Fortunately, each of these clients was already thread-safe. Amazon and ElasticSearch recommend using a single client across threads. Our own wrapper, meanwhile, simply added convenience methods but no state beyond the client itself.

Managing Threads

We opted to manage the threads using Spring’s ThreadPoolTaskExecutor. We decided to rewrite the JSON Indexer by breaking it into distinct classes. One limitation of using Spring’s @Async annotation is that a class cannot invoke an async-annotated method on itself without breaking the proxying mechanism used to achieve multithreading. We also aimed to reduce the complexity of the class by removing its knowledge about how files were retrieved. 

First, we moved every method that accessed the Amazon S3 Client into a new Remote File Provider Service. This allowed the JSON Indexer to be ignorant of the source of its data. Reducing the cognitive complexity of a class can make it much easier to maintain, unit test, and debug.

Next, we split the JSON Indexer class apart. We moved the S3 client from the original JSON Indexer into a new one. The goal was to make the original JSON Indexer responsible for creating and managing the threads. 

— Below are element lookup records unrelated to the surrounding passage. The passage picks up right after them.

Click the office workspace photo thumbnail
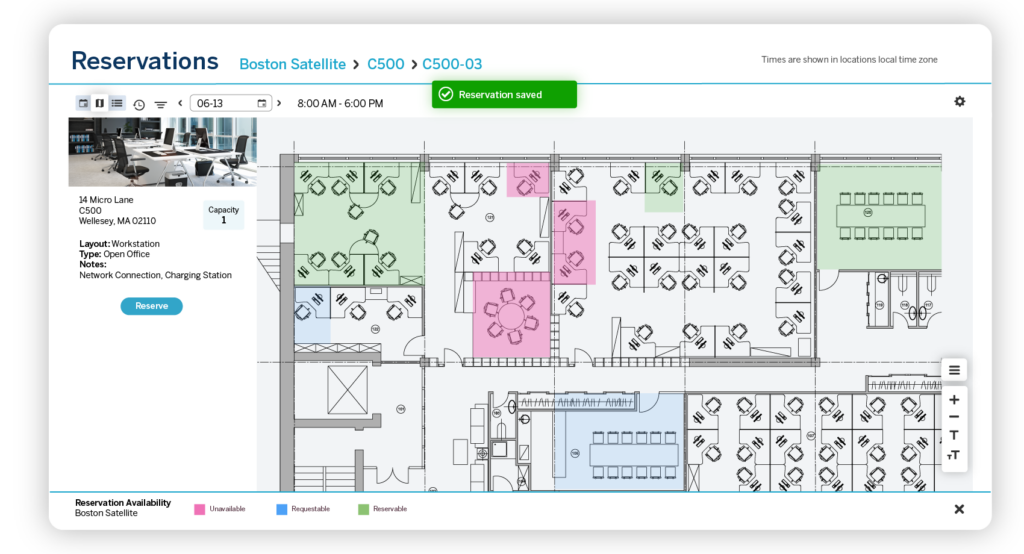 point(162,152)
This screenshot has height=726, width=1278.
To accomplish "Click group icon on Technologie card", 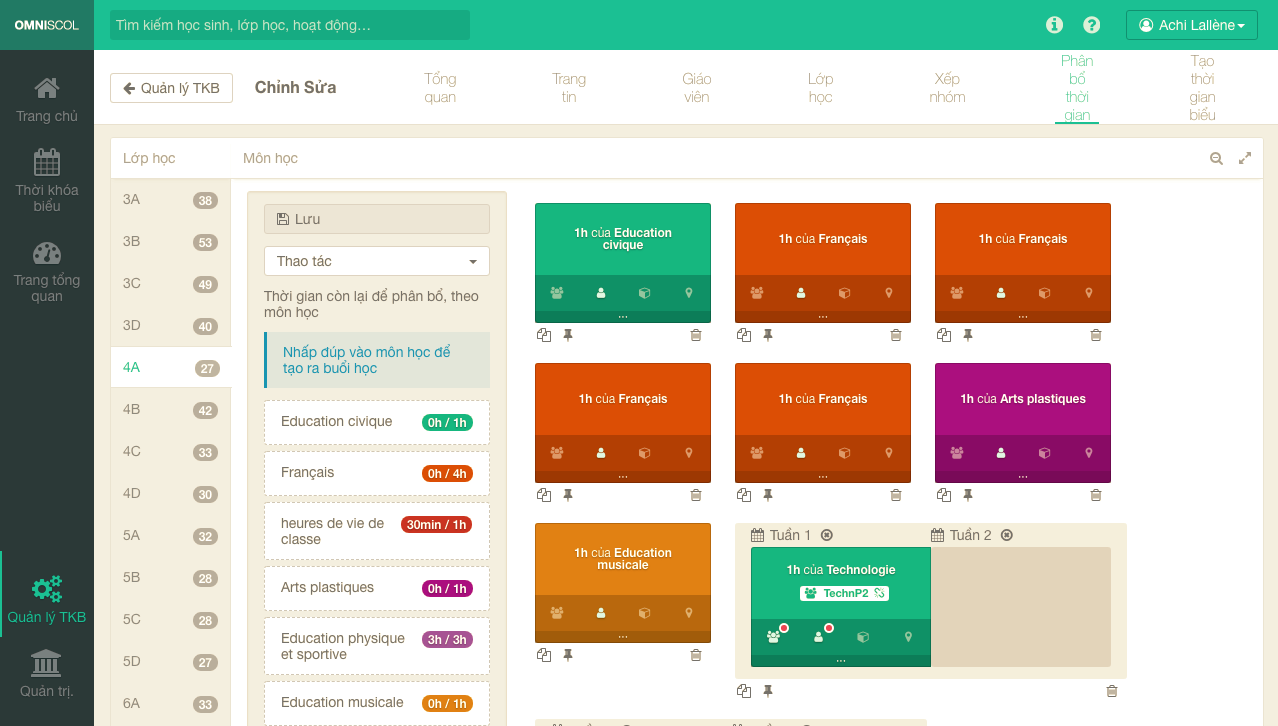I will pyautogui.click(x=774, y=636).
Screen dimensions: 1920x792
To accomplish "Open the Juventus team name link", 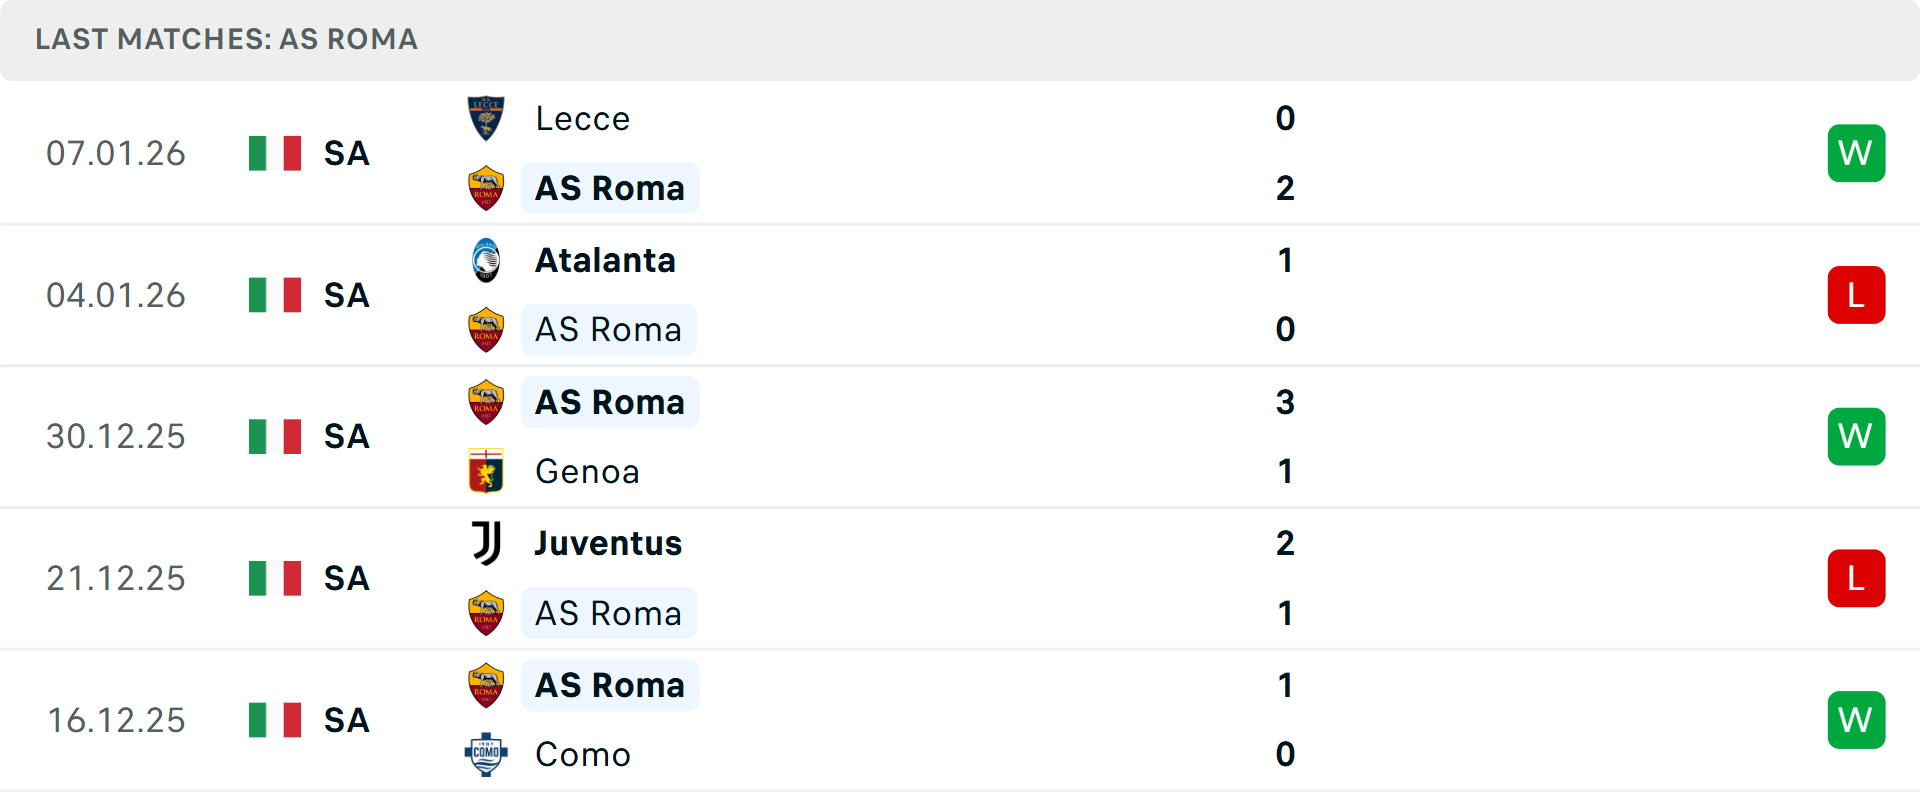I will tap(608, 543).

After refactoring the code, the JSON Indexer algorithm looks like this:

  1. Ask JOSN Indexer Service for a list of files that it should process.
  2. Add an invocation of the @Async method on Json Indexer Service to a thread pool.
  3. Await the results of the thread pool.

The only point where we are asynchronously waiting in the JSON Indexer is fetching a list of file names from Amazon S3. This is a single call for each of the two buckets we are interested in, and thus not a viable candidate for multithreading.

The core algorithm for asynchronously handling a single file is also straightforward:

  1. Download a JSON file from the remote file provider service.
  2. For each row in the file:
    1. Add the contents of the file to a batch.
    2. Search ElasticSearch to compare the new record to the existing record.
    3. If the batch is full, send the batch to ElasticSearch.
  3. Send any remaining records in batch.

In this algorithm, there is a lot of waiting on clients to complete requests. In Step 1, the process waits while the file downloads to the local file system. In Step 2, the process waits once when we search ElasticSearch and occasionally when a batch is sent to ElasticSearch. Finally, in Step 3, we wait for the final remainder batch to be sent to ElasticSearch.

The effort of refactoring the algorithm and reorganizing the class hierarchy resulted in code that was thread-safe, easier to understand and maintain, and more modular. We tested the changes in our staging environment again and were pleased to see that run times were reduced significantly.

Results

The following changes resulted in notable system improvements: 

  • Reducing the number of records and upgrading hardware as a stopgap reduced average load times from 65 minutes to 50 minutes.
  • Revising the size of Bulk requests (from 1,000 to 5,000 records) into Elasticsearch reduced a 60-minute process to about 40 minutes.
  • Refactoring the Spring application to leverage multithreading and asynchronous logic led to a 45% increase in the average number of records indexed per second when going from 1 to 2 threads and an additional 25% increase from 2 to 3 threads.

The graph below depicts the number of records processed per second over a month’s time in our staging environment. We enabled multithreading on September 13 using just two threads then added a third thread on September 20. Both changes noticeably improved our staging environment.